In our cohort, FIB-4 was the only predictor for mortality in HCV patients post chemotherapy. Xu et al. in his study on 2799 HCV-mono-infected patients who had a liver biopsy results concluded that the risks of death and progression to liver failure varied greatly by fibrosis stage, and that policy makers could use these progression risk data in prioritization of treatment for patients with liver disease [12].

In the current study, we observed higher mean age (52 years old) in group of HCV patients post chemotherapy.
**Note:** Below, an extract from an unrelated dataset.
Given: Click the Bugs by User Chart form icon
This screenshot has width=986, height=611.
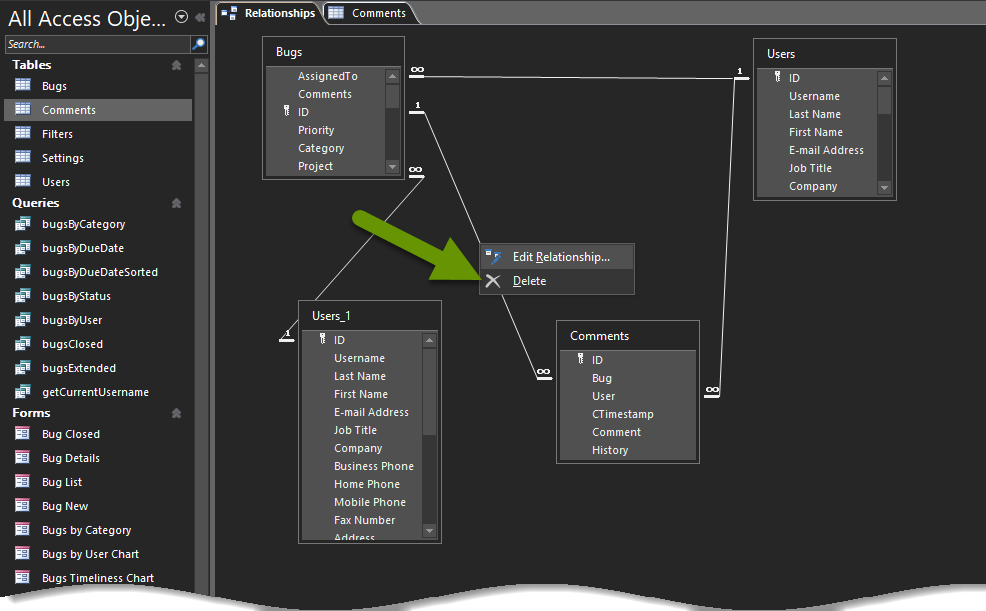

This may be explained by cancer research in UK where they found that age-specific incidence rates rise steeply from around age 55–59 with a conclusion that adults aged 50–74 accounted for more than half (54%) of all new cancer cases (https://www.cancerresearchuk.org/health-professional/cancer-statistics/incidence/age#heading-Zero).

As we evaluated the liver condition for HCV patients encountered in our study, patients with cancer had higher FIB-4 values and more cirrhosis than those without cancer; this was supported by the fact that patients with liver cirrhosis bear a higher risk not only for liver cancer but also for extrahepatic malignancies compared to the general population, and that common habits among the general population like tobacco, alcohol abuse, and the metabolic syndrome represent risk factors for both cancer and cirrhosis [13,14,15,16,17,18].

It was observed that HCV patients post chemotherapy had lower liver stiffness by FibroScan and higher FIB-4 values than those without cancer and without statistical significance; this may be due to the presence of lower platelets count due to chemotherapy.

All initial laboratory data were found to be of no significant difference between both HCV groups encountered in our study except for statistically higher bilirubin and HbA1c in HCV group of patients without cancer, although DM was observed more in patients post chemotherapy than those without cancer (24.1 vs. 14.8%); this was supported by the epidemiologic evidence that diabetes is associated with an increased risk of cancer [19, 20]. The lower levels of HbA1C in post-chemotherapy HCV patients were against the study done by Hershey et al. in 2014 which concluded that chemotherapy and associated symptoms can have a negative impact on the performance of diabetes self-management activities in adults with both diabetes and cancer, increasing the risk for hyperglycemia and development of complications [21].

To our knowledge, this study is among the fewest studies which assessed the efficacy and safety of DAAs for treatment of HCV among cancer patients who received chemotherapy from different non-hepatic malignancies.

Main limitation of the current study is its retrospective nature with lack of data on oncological outcome in patients post chemotherapy.

Conclusion

HCV therapy in post-chemotherapy patients is highly effective and safe and should be challenged in larger prospective studies to be given simultaneously with chemotherapy to offer better hepatic and patient outcome.